Voice of the Fire is the first novel from Alan Moore, comic book writer. The twelve-chapter book was initially published in the United Kingdom in 1996. The narratives take place around Moore’s hometown of Northampton, England, during the month of November, and span several millennia – from 4000 B.C. to the present day. The 2004 edition from Top Shelf Productions features an introduction from Neil Gaiman and colour plates by artist José Villarrubia. A new paperback edition, retaining all of these features, was published by Top Shelf in July 2009.

==Plot summary==
The story follows the lives of twelve people who lived in the same area of England over a period of 6000 years, and how their lives link to one another’s.
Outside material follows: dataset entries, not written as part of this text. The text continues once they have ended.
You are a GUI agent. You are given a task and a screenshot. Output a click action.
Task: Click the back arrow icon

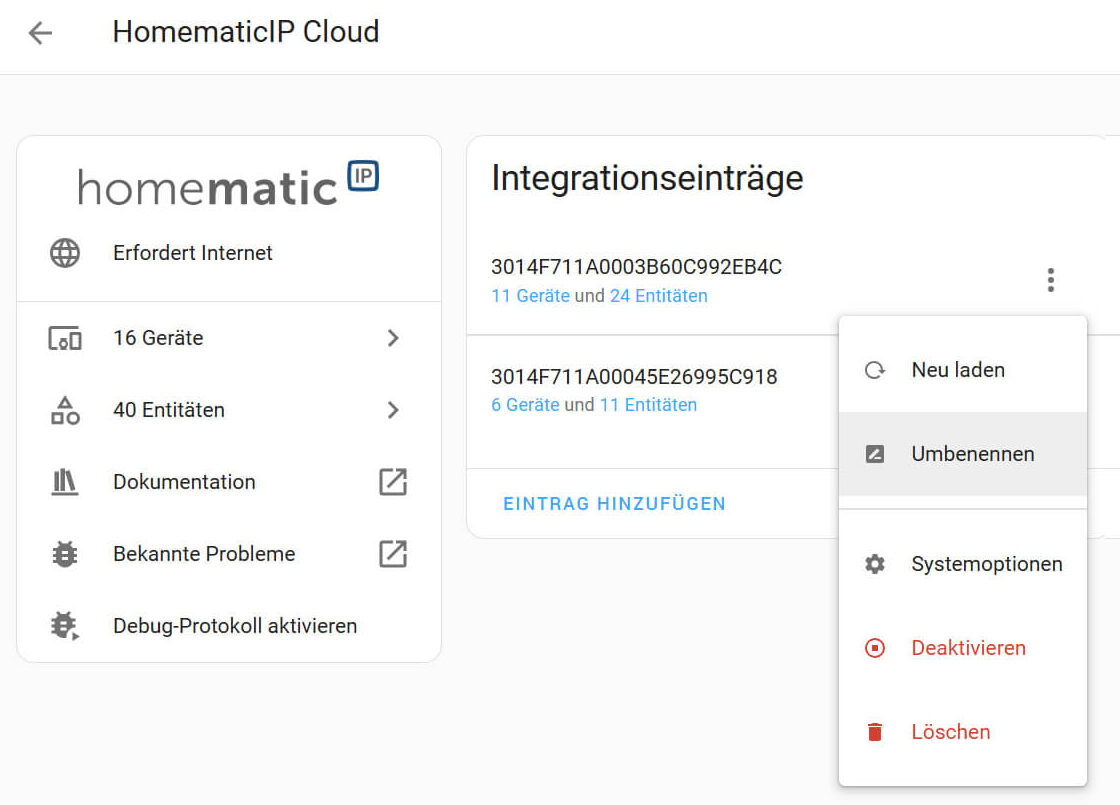click(x=40, y=33)
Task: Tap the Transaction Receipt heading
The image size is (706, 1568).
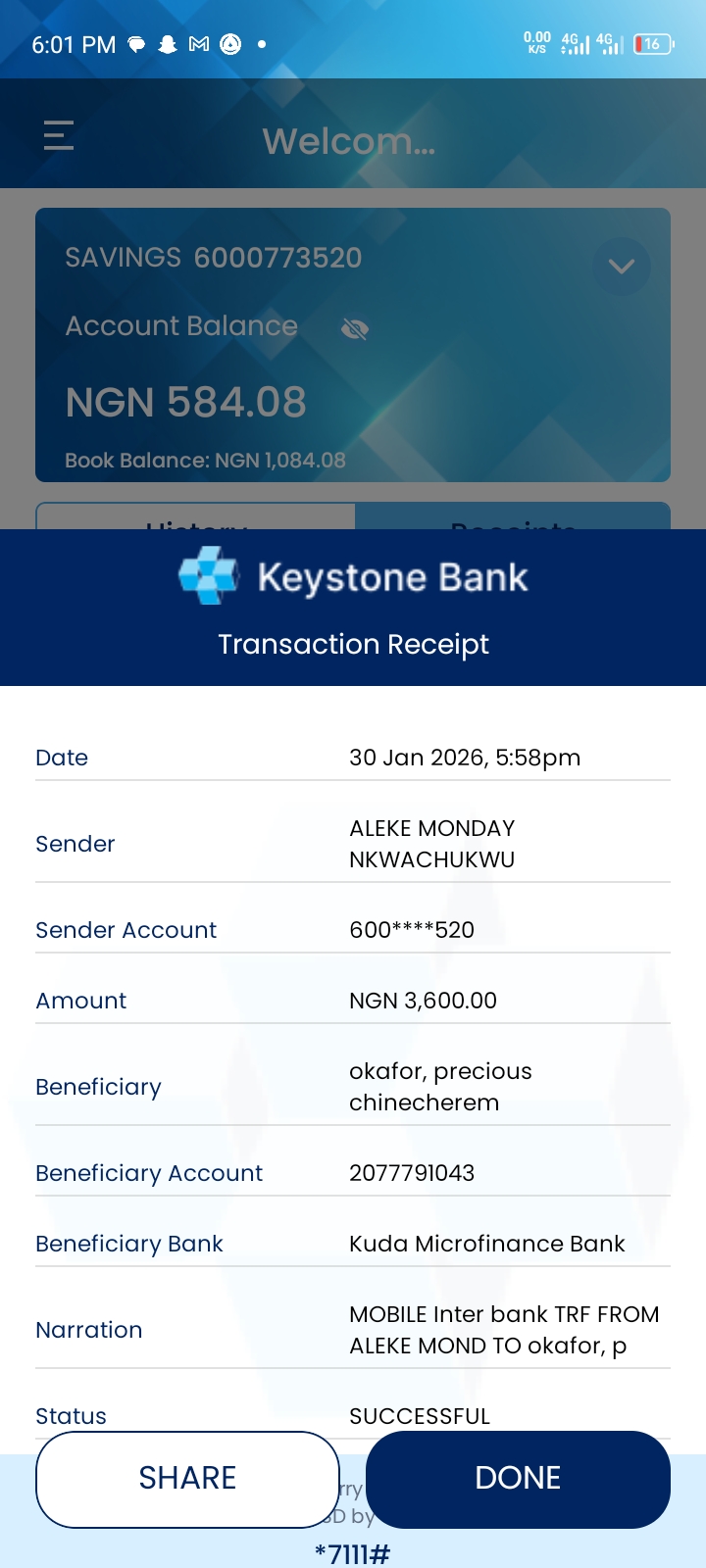Action: 353,644
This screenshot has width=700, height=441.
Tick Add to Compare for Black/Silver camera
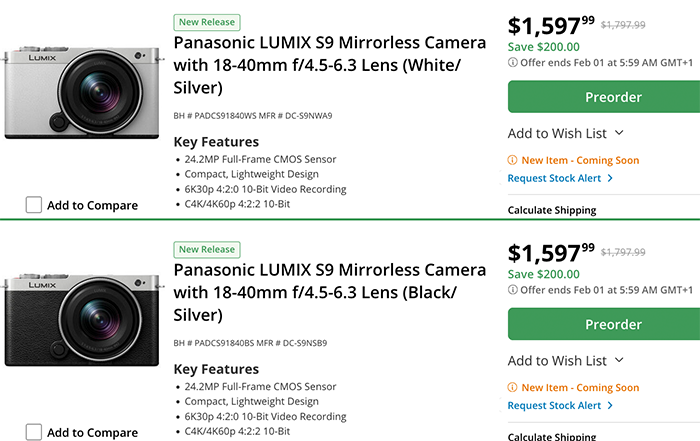(34, 432)

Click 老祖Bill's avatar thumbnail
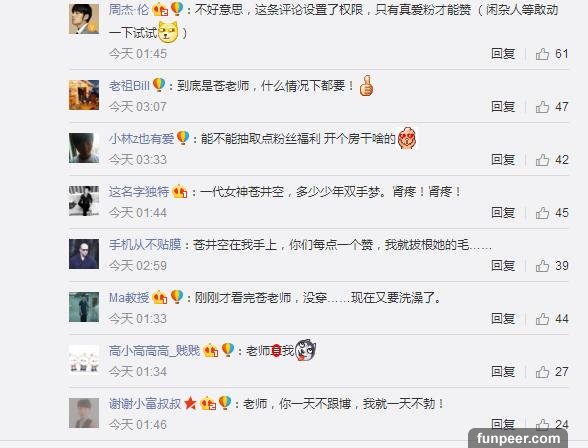pos(84,95)
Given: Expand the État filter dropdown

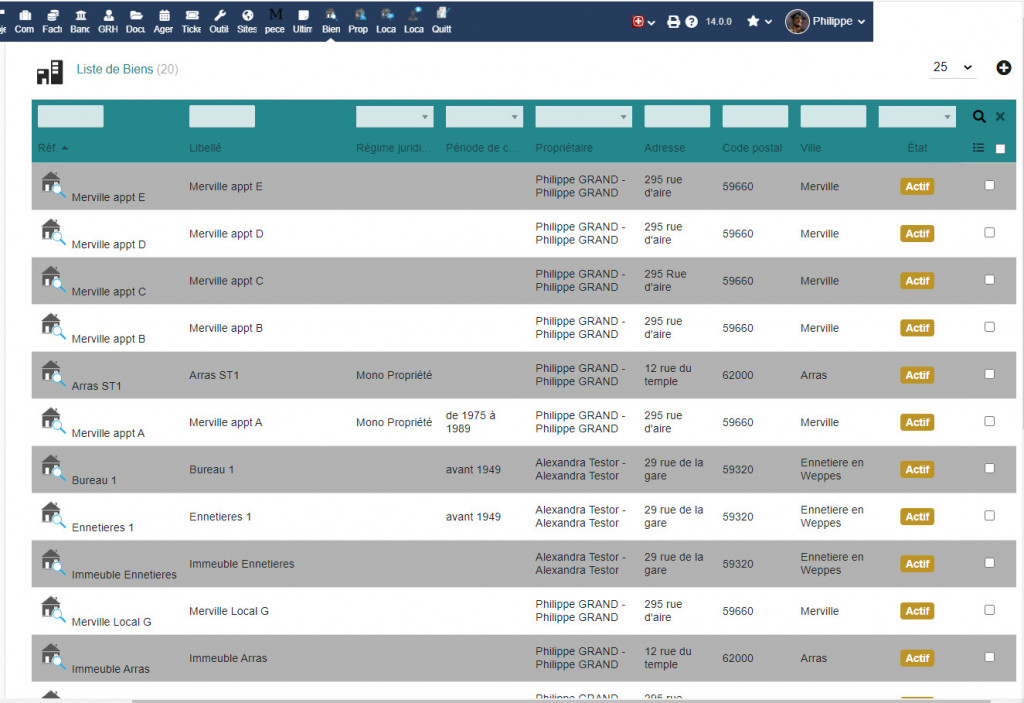Looking at the screenshot, I should pyautogui.click(x=917, y=117).
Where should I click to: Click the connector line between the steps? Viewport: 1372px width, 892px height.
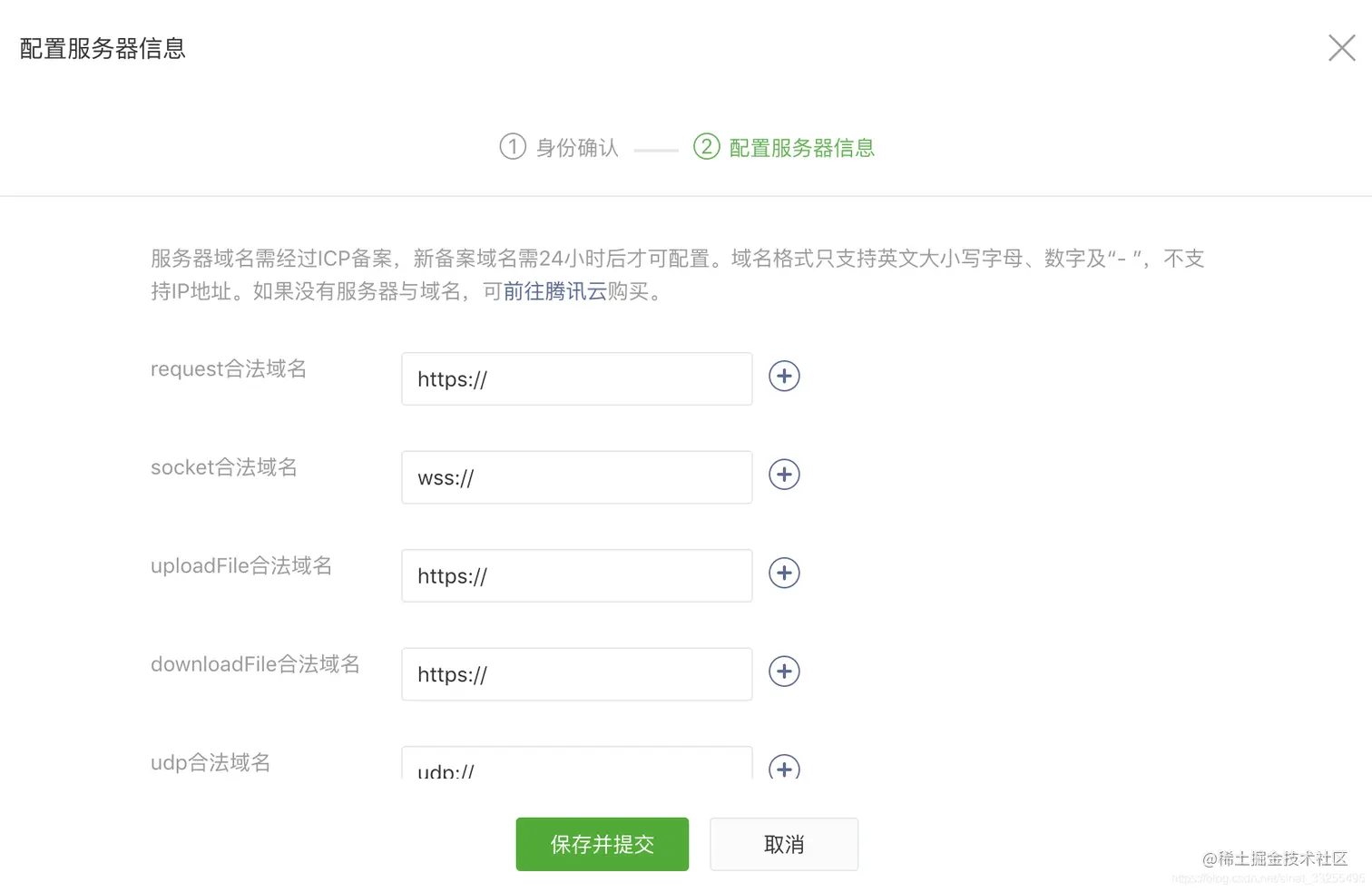(x=656, y=147)
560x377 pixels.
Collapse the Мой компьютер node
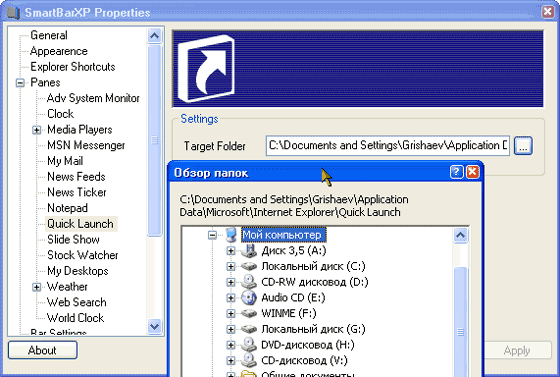tap(212, 235)
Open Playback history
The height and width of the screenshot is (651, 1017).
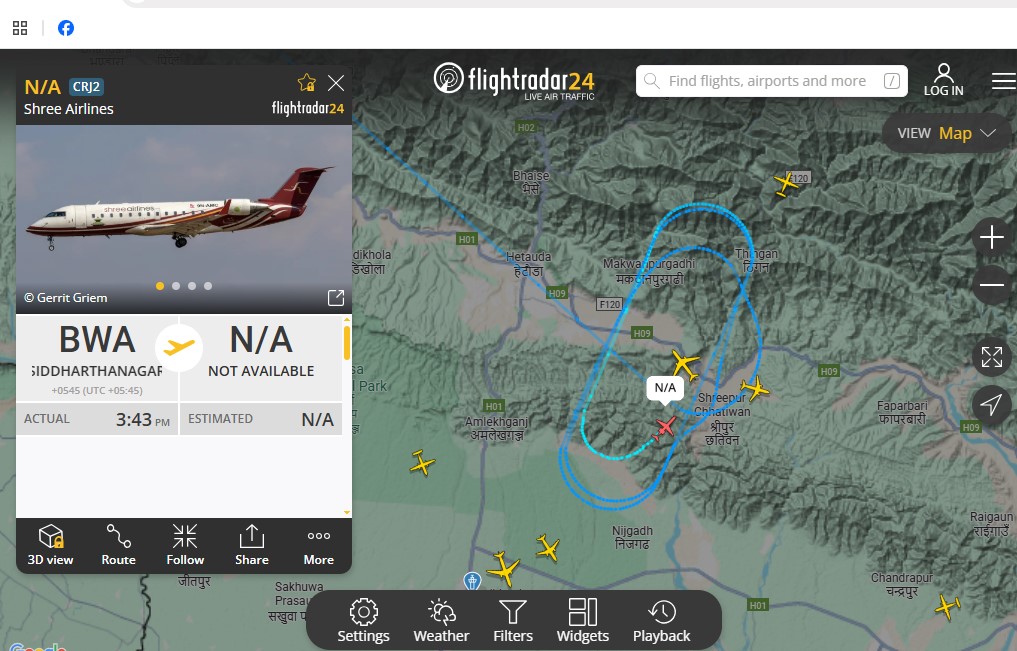(662, 621)
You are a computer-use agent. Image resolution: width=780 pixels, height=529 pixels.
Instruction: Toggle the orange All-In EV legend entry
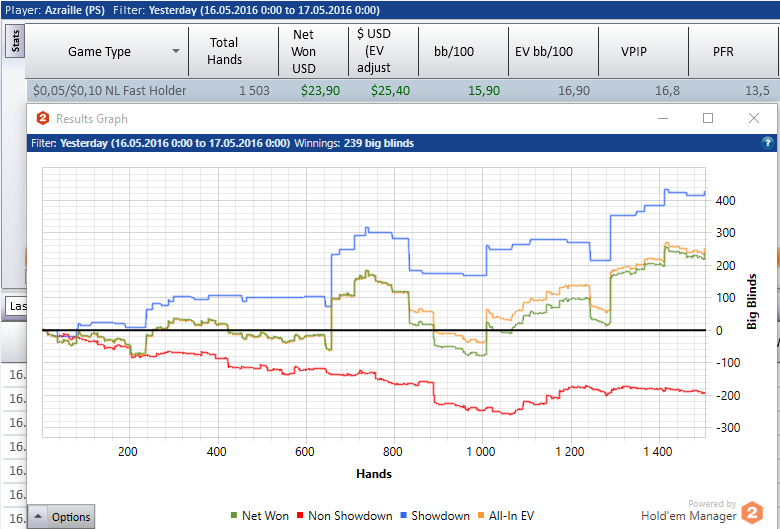[x=506, y=516]
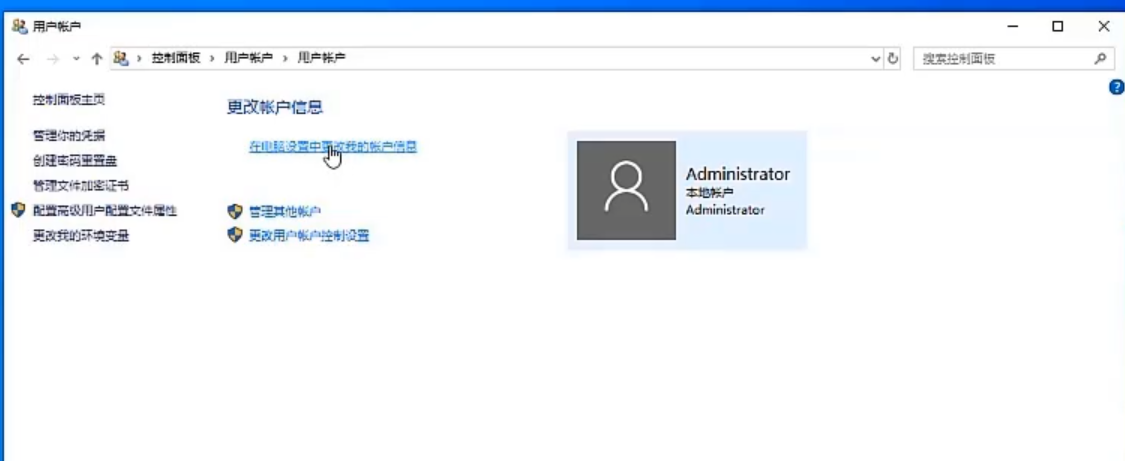1125x461 pixels.
Task: Open the 更改用户帐户控制设置 link
Action: point(308,236)
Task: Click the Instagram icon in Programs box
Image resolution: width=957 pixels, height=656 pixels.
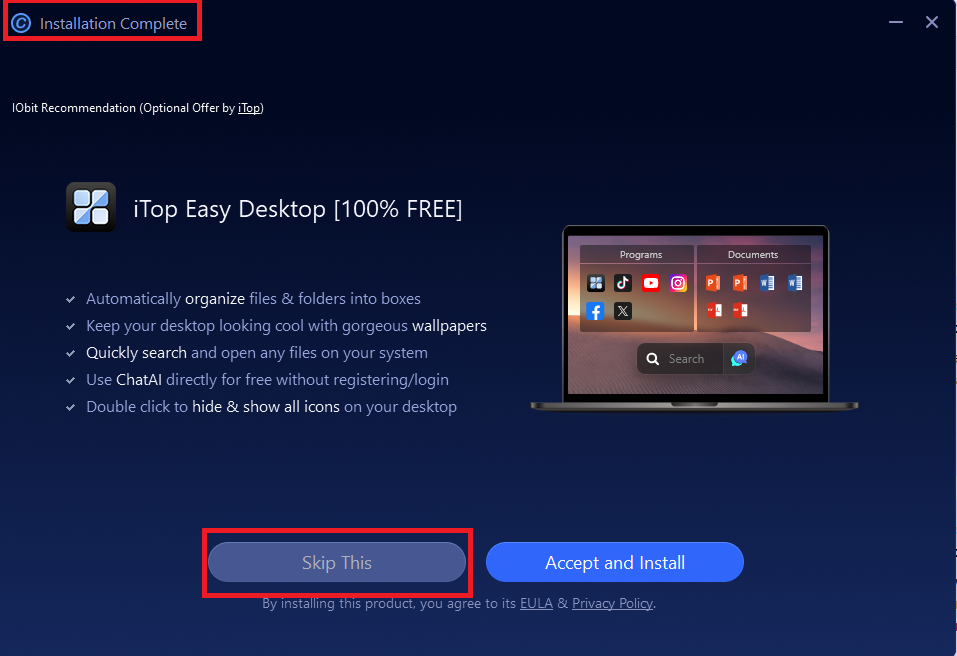Action: click(678, 283)
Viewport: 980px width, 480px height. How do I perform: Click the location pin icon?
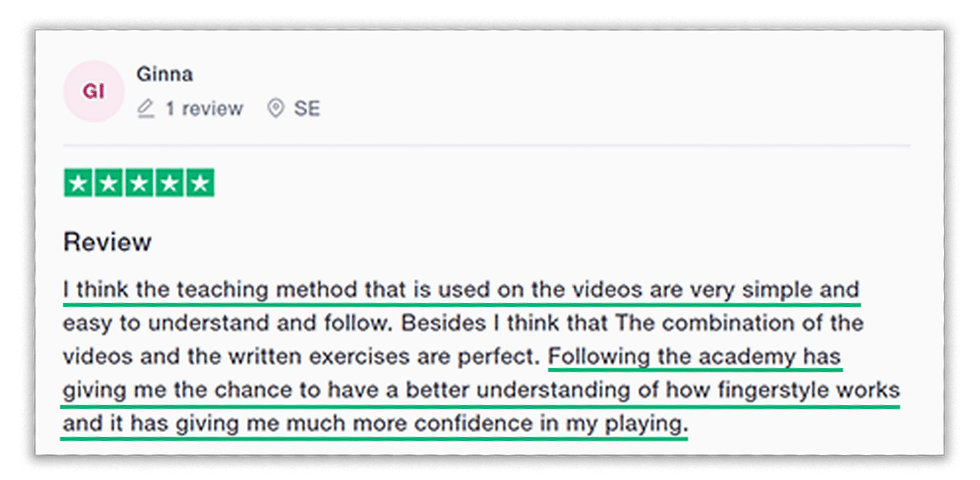click(x=276, y=108)
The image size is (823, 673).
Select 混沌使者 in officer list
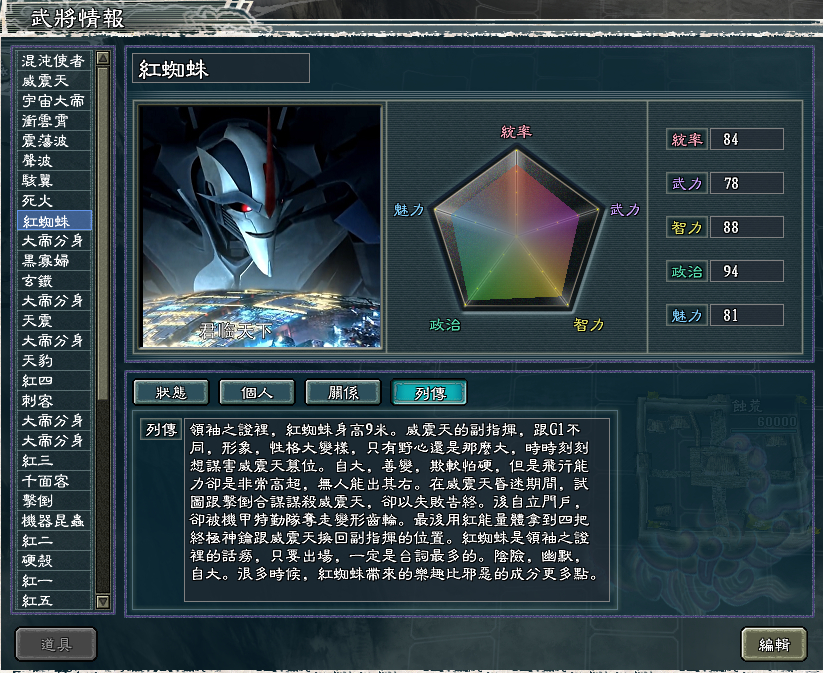coord(54,61)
Each chapter carries the reader forward in time, but circles around the centre of Northampton, drawing in historical events and touchstones, before finally segueing into metafictional narrative in the closing chapter, as the author himself comments directly upon the previous chapter’s ambiguous closing line, before relating a personal (possibly fictional) anecdote about Northampton which relates a personal experience of local myth, and features an appearance by his daughter, the writer Leah Moore. Throughout, the image of the fire sparks resonates between the tales, while Moore finds a different voice for each character – though most are inherently duplicitous in some manner, leading to a further commentary on the disparity between myth and reality, and which is more likely to endure over time.